Which makes Visual Studio actually attractive for a community edition (the express edition is deprecated though - that's a good thing).
>Visual Studio Express 2015 editions. (Non-enterprise customers are encouraged to check out Visual Studio Community 2015, which is also free and provides a more comprehensive solution)
There's actually not, Android is supported as a target, not a platform the IDE runs on.
> I am curious, are there people out there who use Android device to code? I tried a bit QPython but it was frustrating not to be able to use the app I created from outside of QPython.
There are IDEs that will let you develop and build APKs on Android that have been around and supported for a while, which I wouldn't expect if no one was using them (e.g., AIDE.) QPython isn't exactly the top-of-the-line in terms of coding environments that run on Android.
Edit: is iOS/Android building Xamarin or?
Edit2: Yep , this is Xamarin.
Interested in that. What's your "mobile stack"?
Although maybe I'm wrong: I don't know exactly how restricted the free Community edition is. Also, Resharper apparently works with the free Community edition so that's a huge plus.
> Q: Who can use Visual Studio Community?
> A: Here’s how individual developers can use Visual Studio Community: Any individual developer can use Visual Studio Community to create their own free or paid apps. Here’s how Visual Studio Community can be used in organizations: An unlimited number of users within an organization can use Visual Studio Community for the following scenarios: in a classroom learning environment, for academic research, or for contributing to open source projects. For all other usage scenarios: In non-enterprise organizations, up to 5 users can use Visual Studio Community. In enterprise organizations (meaning those with >250 PCs or > $1 Million US Dollars in annual revenue), no use is permitted beyond the open source, academic research, and classroom learning environment scenarios described above.
From another [article](http://blogs.msdn.com/b/dorischen/archive/2014/11/12/q-amp-a...)
> Q: What are the specific features of the Visual Studio Community 2013?
> A: Visual Studio Community 2013 shares the same features as Visual Studio Professional 2013 today and licensing terms determine who can use this product. Based on the target audience for this product, SharePoint, Office, LightSwitch and Cloud Business Applications are not included in the installation.
Edit: formatting, can't figure out how to quote the text.
(Sorry, non-MSDN subscriber here)
Findings:
- There's a very bad (known) bug that renders the entire IDE unusable. If you attempt to modify the markup of certain databound elements (possibly others), an error message will pop up and the IDE will cease to function in a predictable manner
- The VS Android Emulator is great, but it needs a bit more work. For example, it modifies you network settings without notifying you (installs Virtual adapters). Now if something else modifies those settings, the Emulator will refuse to start. You have to poke around a bit with the Hyper-V manager to get things working again. They should have a "restore default settings" option. (My Emulator refuses to work now even after I removed and reinstalled it).

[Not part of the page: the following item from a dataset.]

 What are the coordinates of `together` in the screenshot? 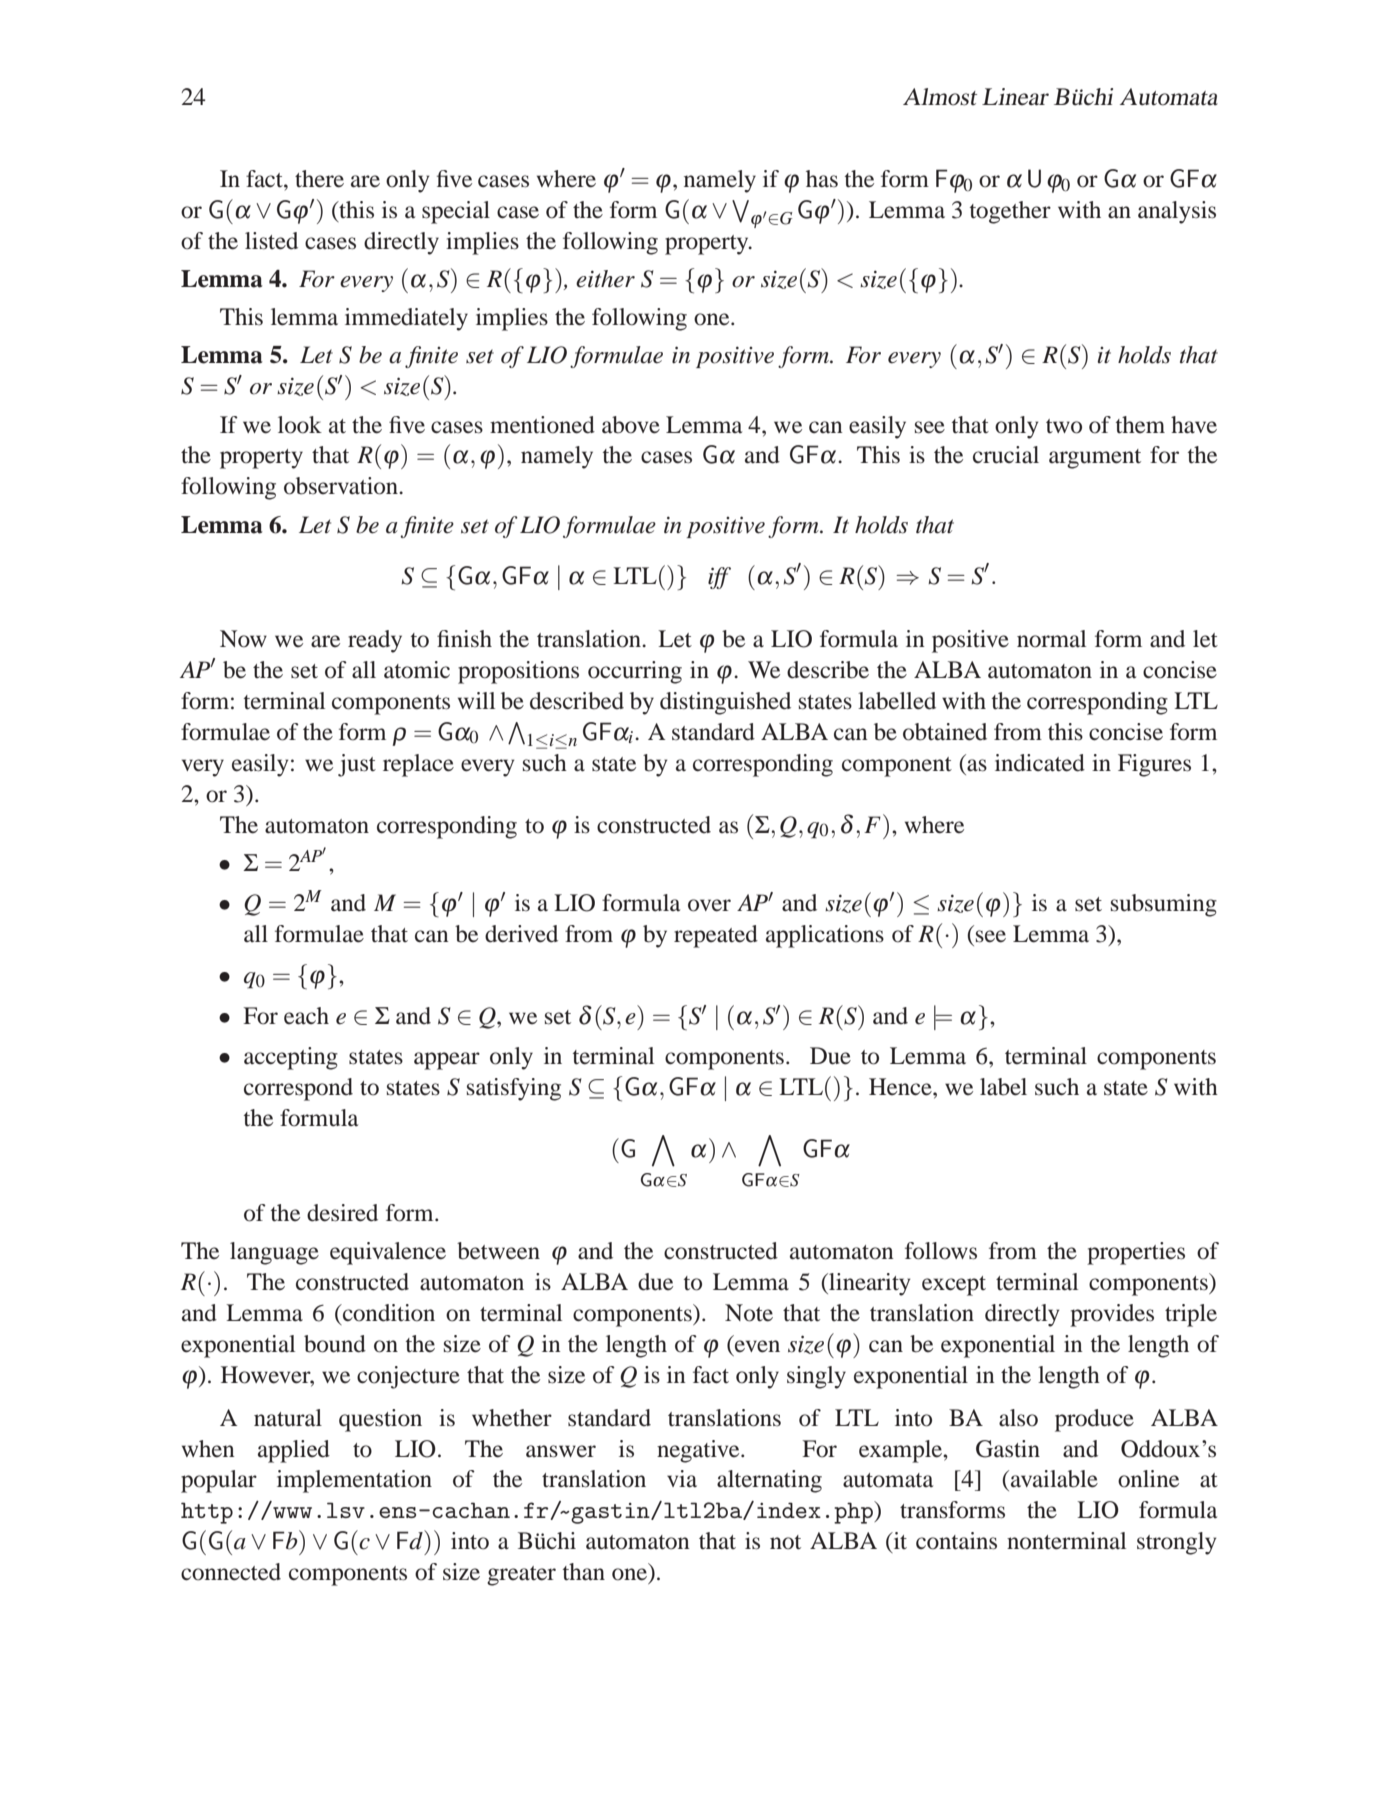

- The VS emulator would be better if it had a default "Shared" folder that could be used to transfer files between the device and host.
- You can't specify the port you want to run Ripple on. I believe they are planning on fixing this, but it's a big problem at the moment as VS will just choose randomly from 40 different ports, each time creating a new folder and recreating your local databases. This makes it hard to track down bugs, or continuing from a known state.

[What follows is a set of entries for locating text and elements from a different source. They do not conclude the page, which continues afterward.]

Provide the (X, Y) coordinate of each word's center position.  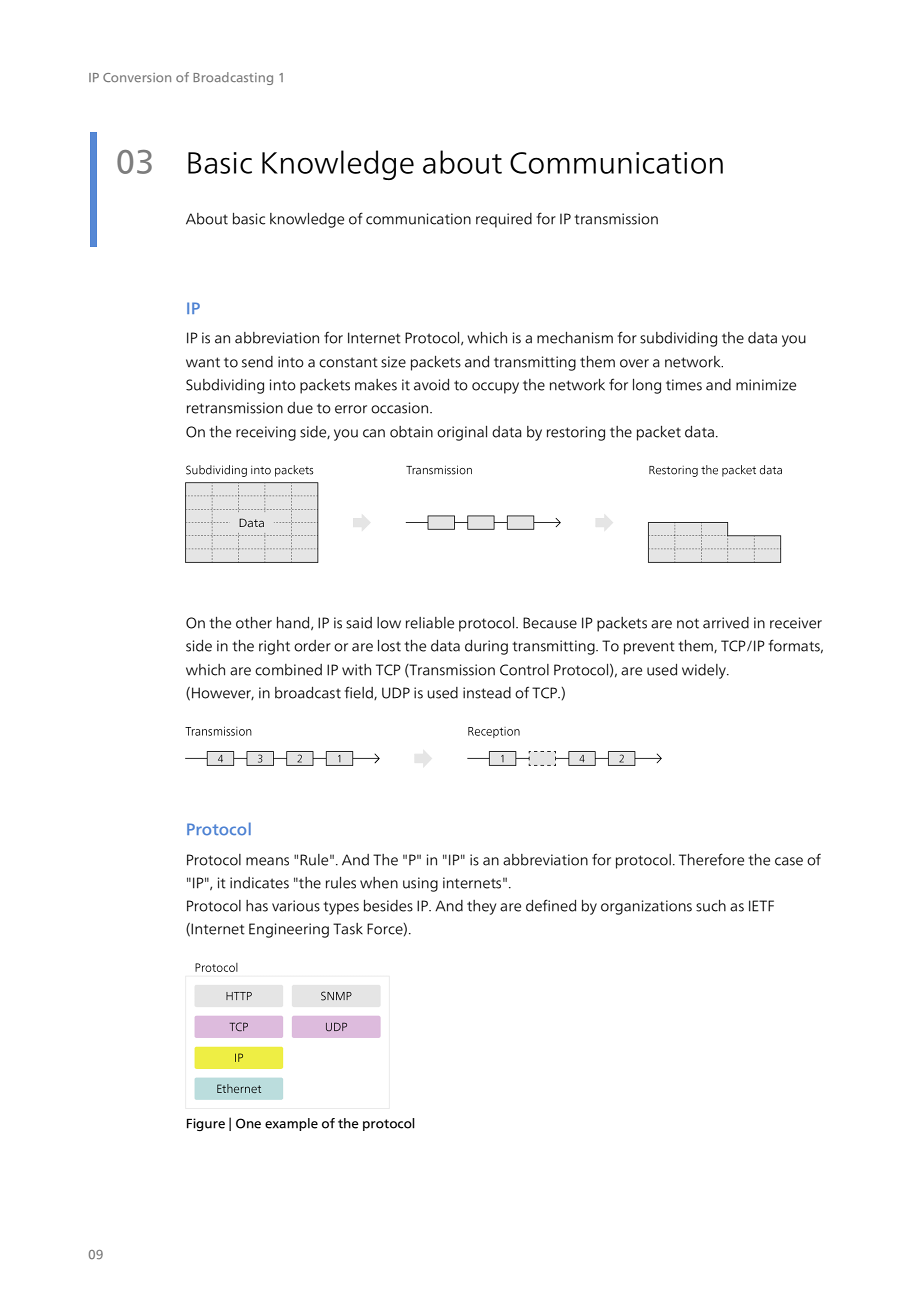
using (420, 884)
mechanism (575, 338)
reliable (430, 623)
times (684, 385)
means (267, 861)
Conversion (137, 77)
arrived (726, 623)
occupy (495, 388)
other (254, 623)
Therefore (711, 859)
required (504, 220)
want (203, 362)
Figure (206, 1124)
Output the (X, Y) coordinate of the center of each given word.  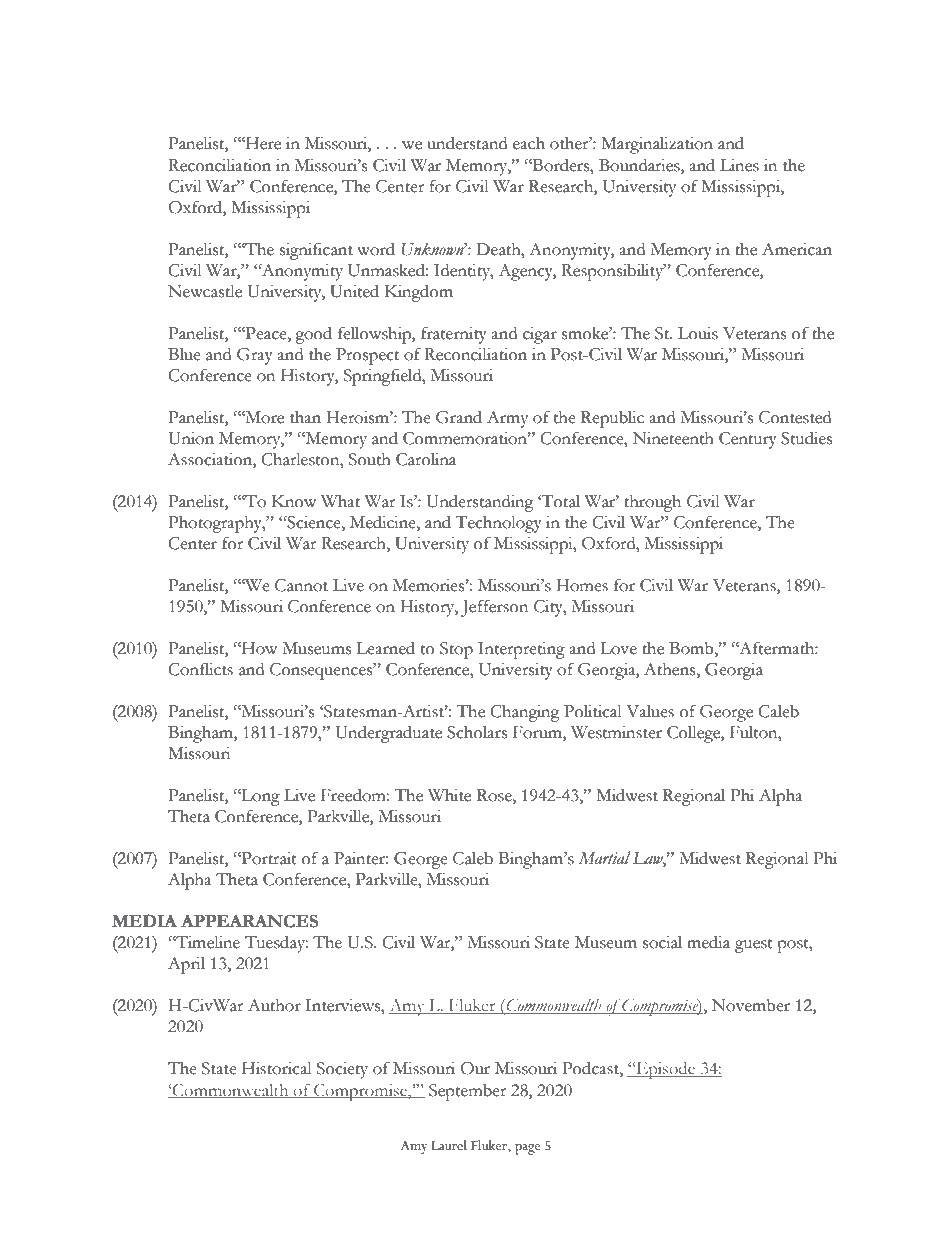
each (529, 143)
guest (754, 946)
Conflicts (200, 669)
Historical (277, 1068)
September (468, 1092)
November (751, 1005)
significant (316, 251)
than (305, 417)
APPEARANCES (249, 921)
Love (618, 648)
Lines (739, 165)
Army (507, 419)
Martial (605, 858)
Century (748, 440)
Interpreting (521, 650)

- Build support is very limited. You have to muck about with the project settings to do trivial things like redirecting output based on Project configuration
- The Javascript debugger needs work. It will sometimes break whenever a new Javascript file is loaded. Or it will break on lines where no breakpoints have been set, even though no (visible) error occurred.
Other than that the IDE seems more-or-less the same as what I'm used to in VS2013.
I can't wait until I can target builds against CoreCLR.